Records shown –
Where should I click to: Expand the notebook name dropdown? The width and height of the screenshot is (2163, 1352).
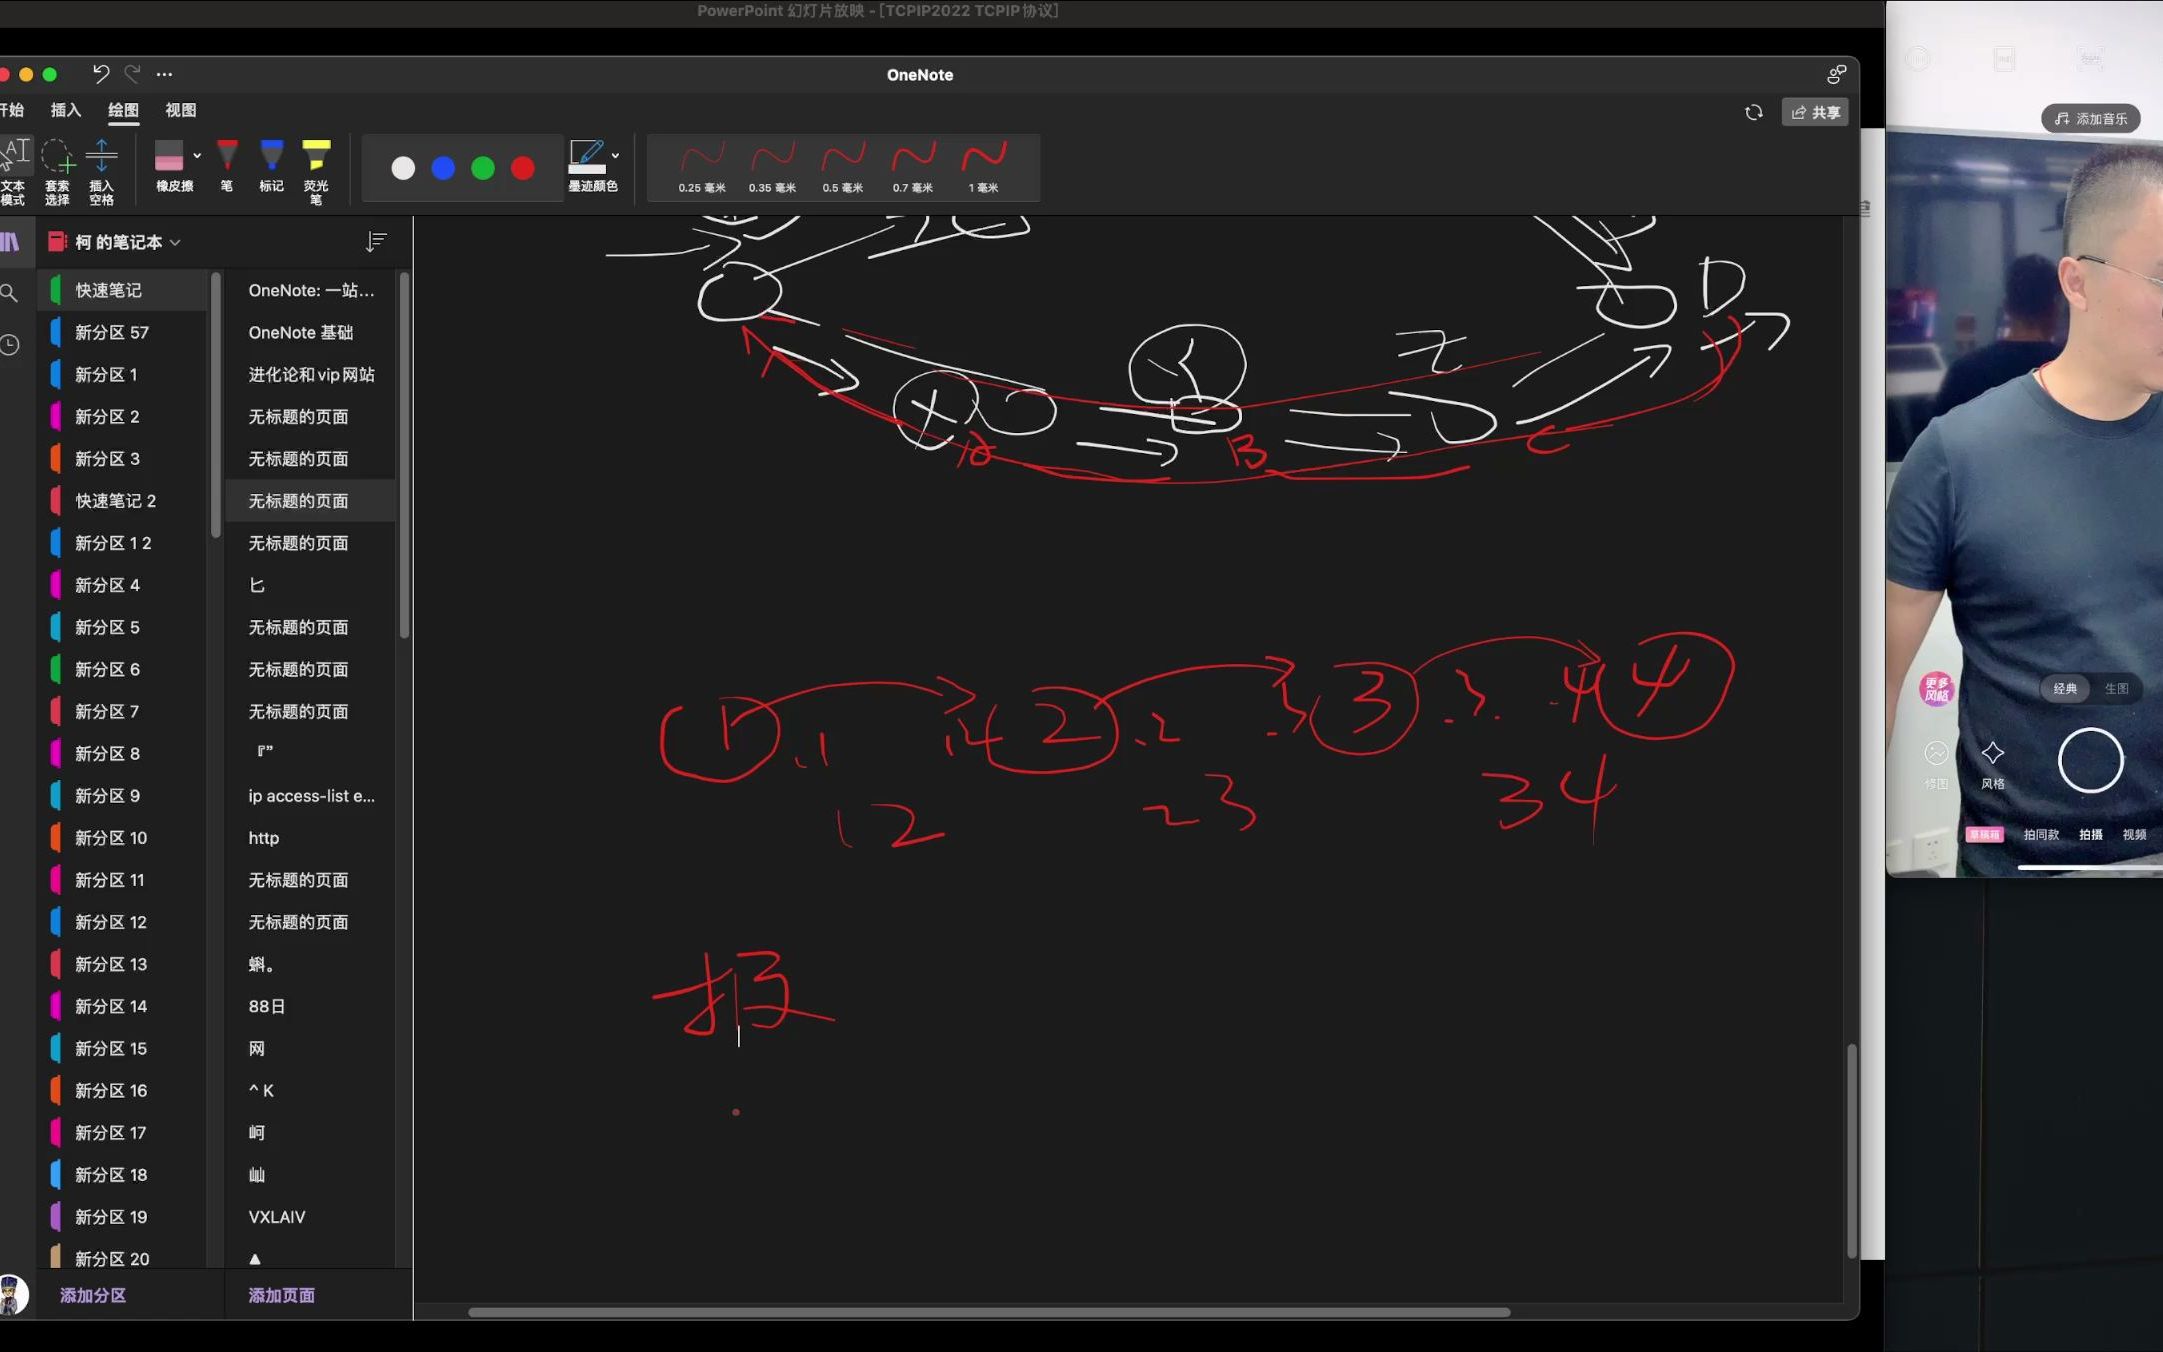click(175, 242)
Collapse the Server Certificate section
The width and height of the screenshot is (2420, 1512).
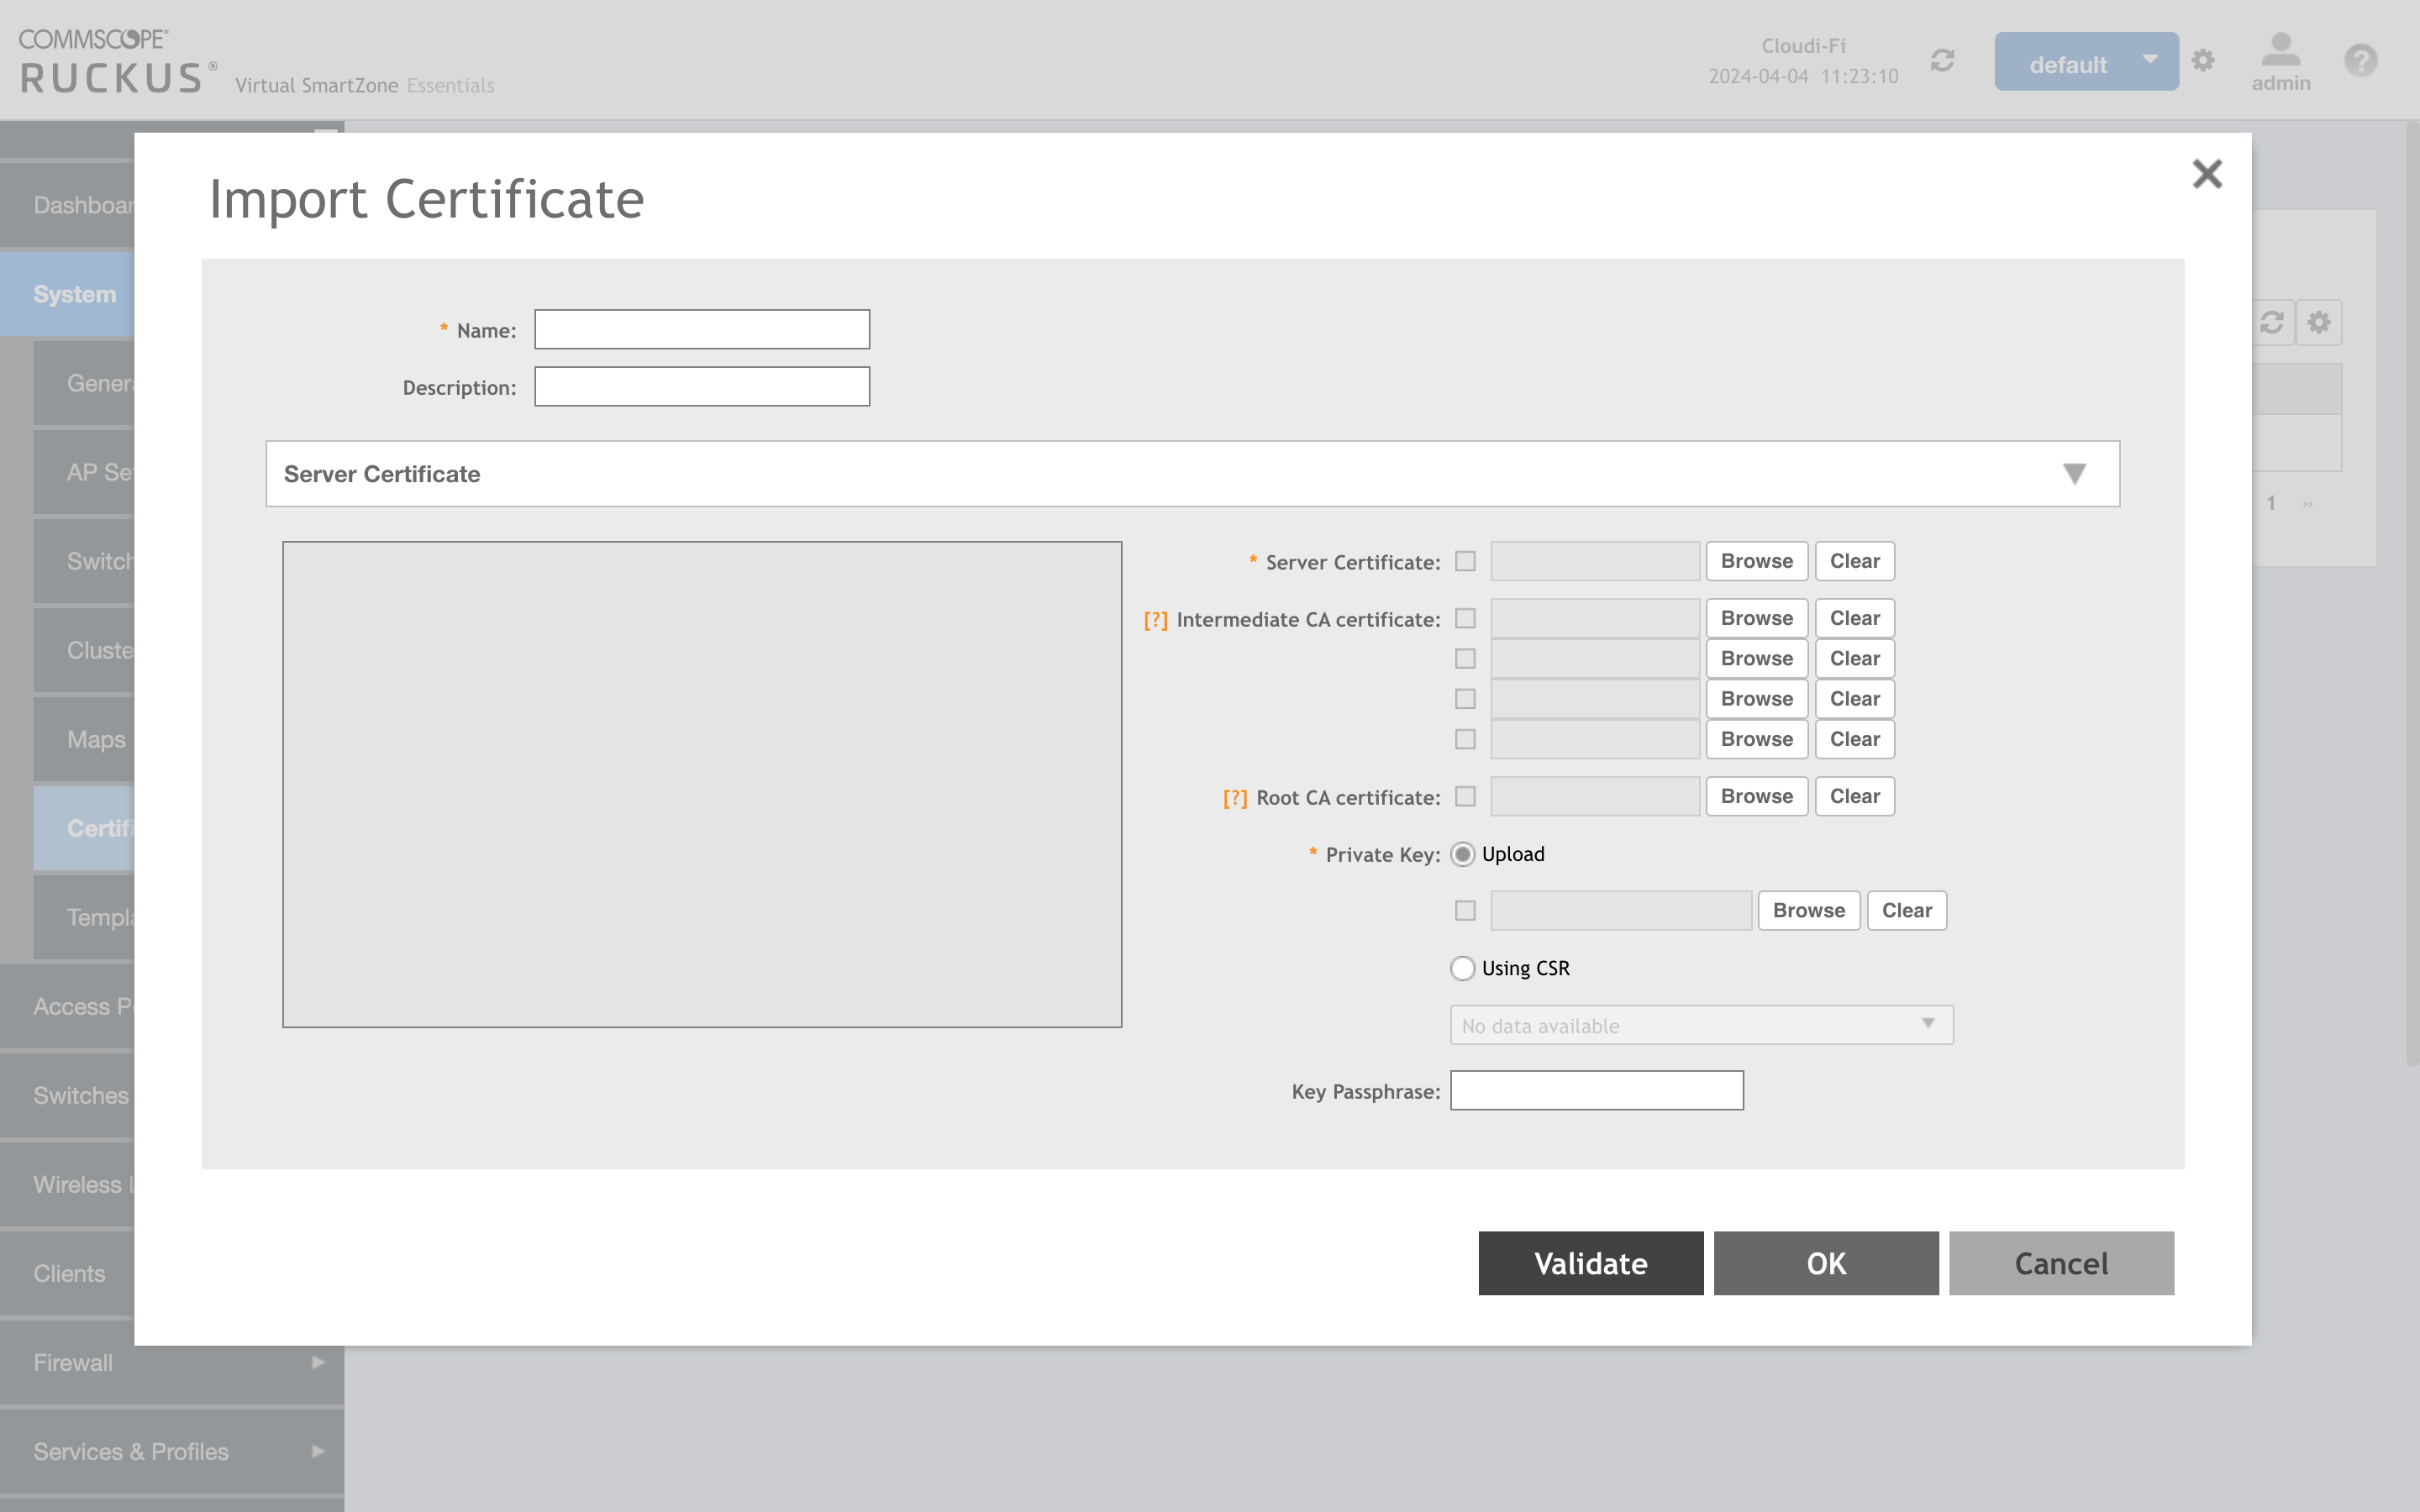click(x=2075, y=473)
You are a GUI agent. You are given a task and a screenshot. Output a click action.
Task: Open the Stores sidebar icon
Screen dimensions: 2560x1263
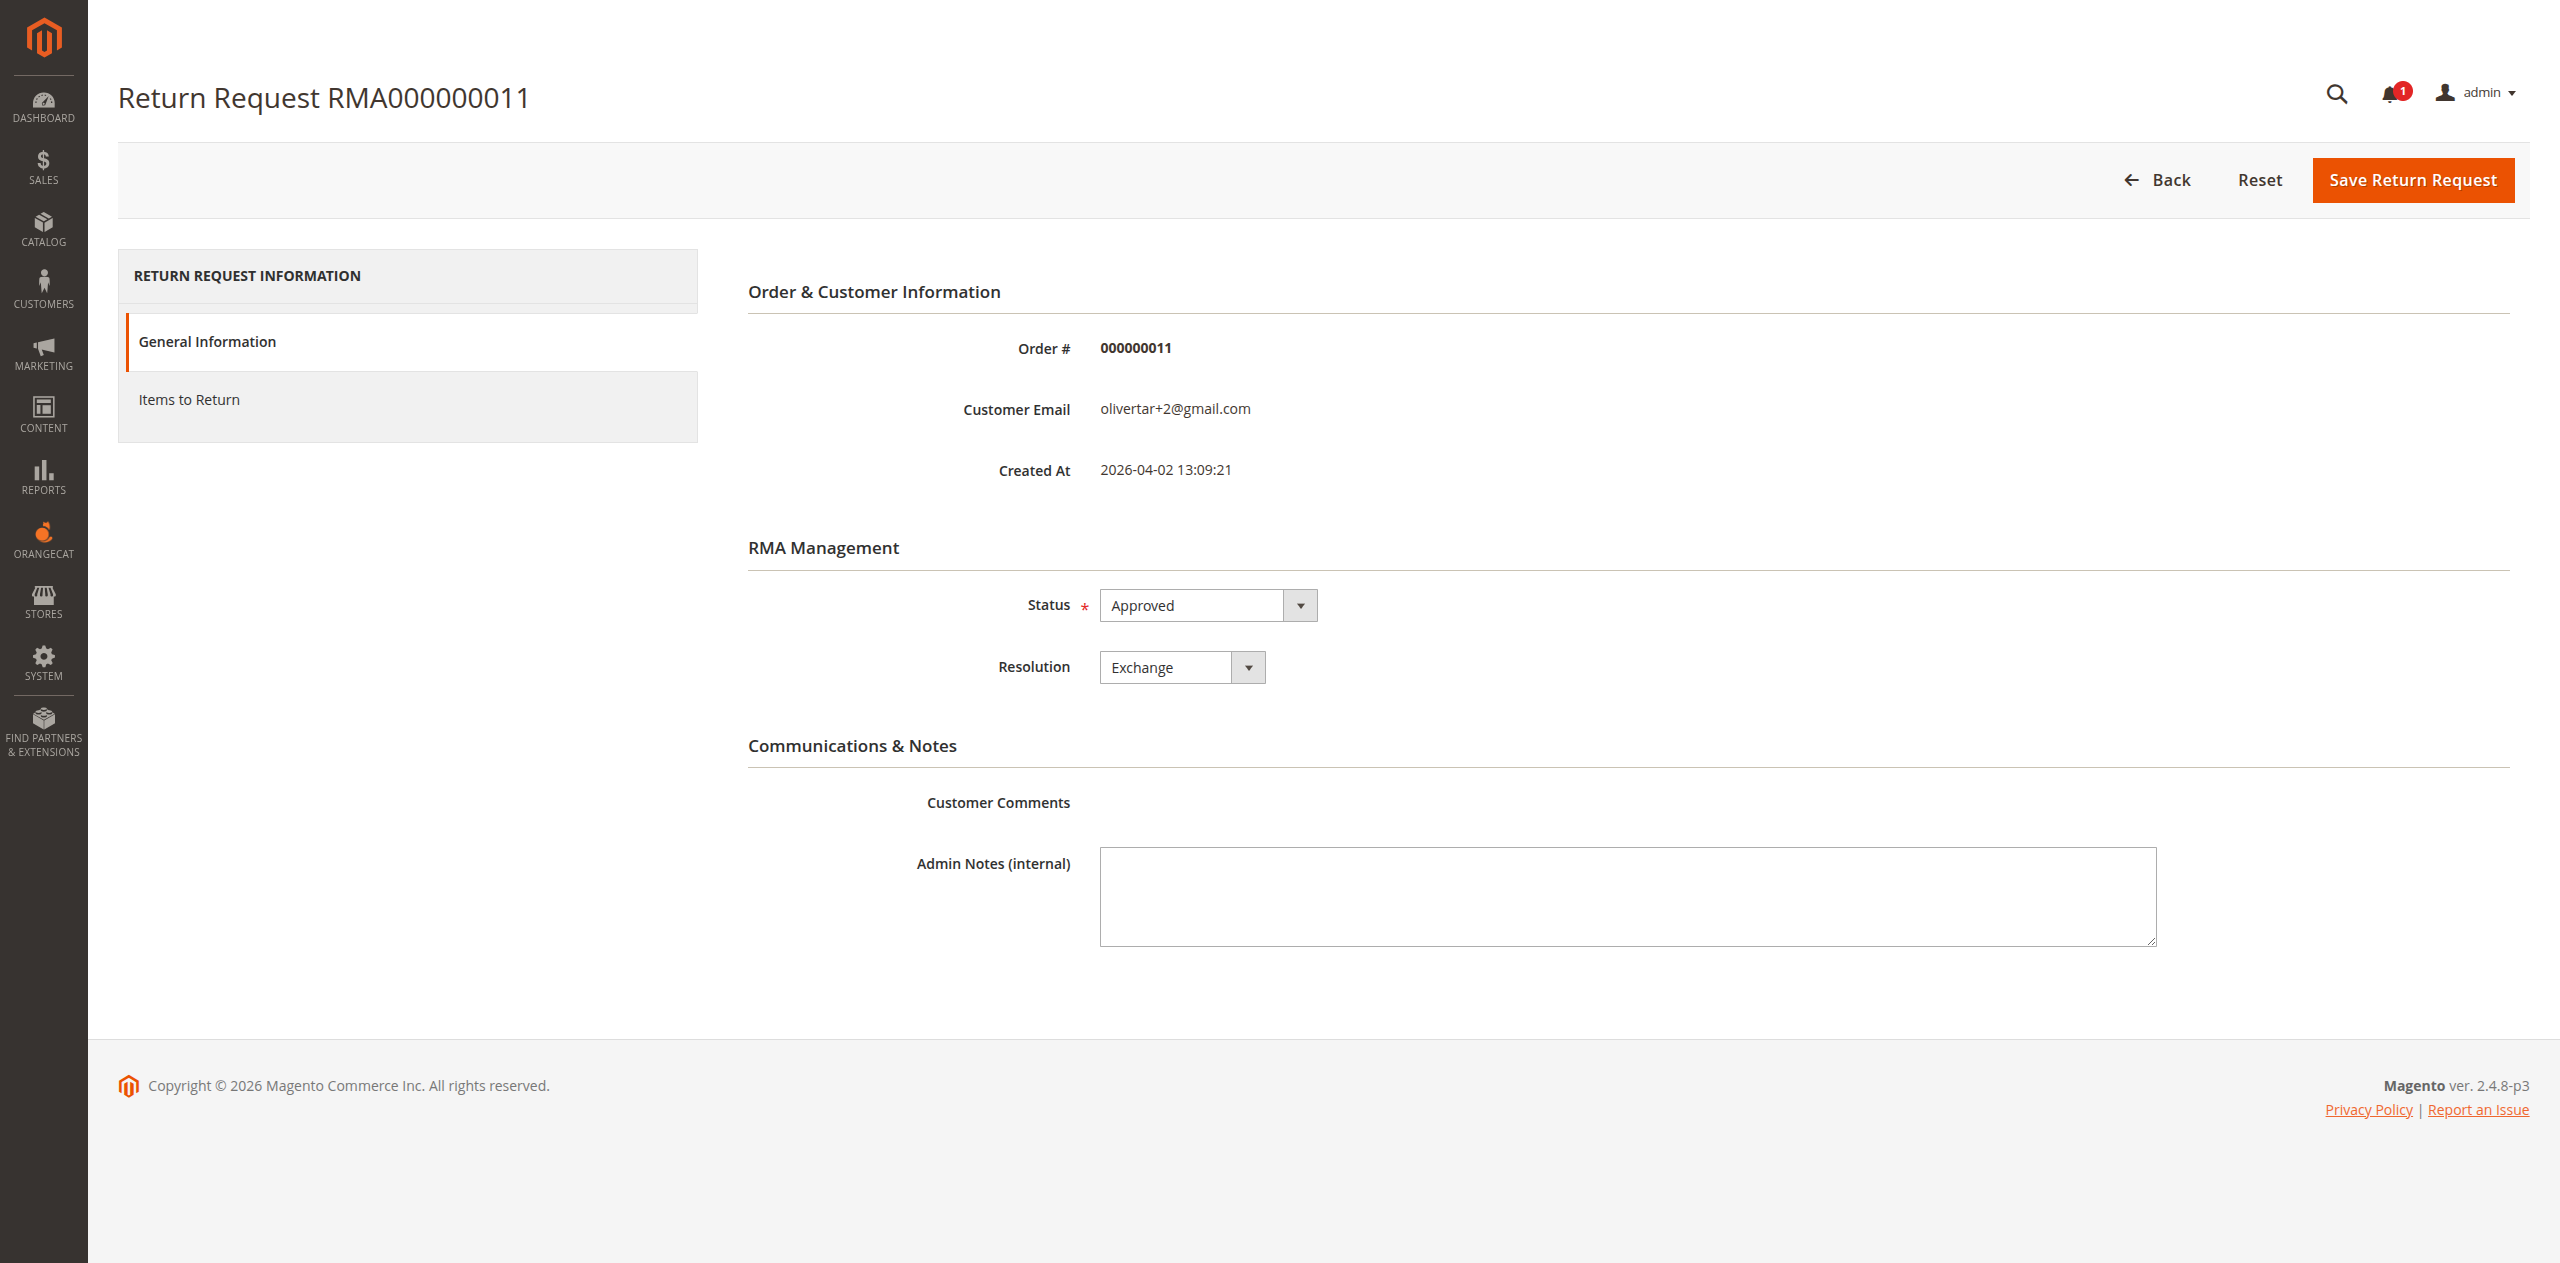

What this task involves –
Word for word, restate the whole listing and drop the images.

Problem solution –
Where should I click to: Expand the notebook name dropdown? The width and height of the screenshot is (2163, 1352).
click(175, 242)
Collapse the Server Certificate section
The width and height of the screenshot is (2420, 1512).
click(x=2075, y=473)
You are a GUI agent. You are given a task and a screenshot. Output a click action.
Task: Open the Stores sidebar icon
Screen dimensions: 2560x1263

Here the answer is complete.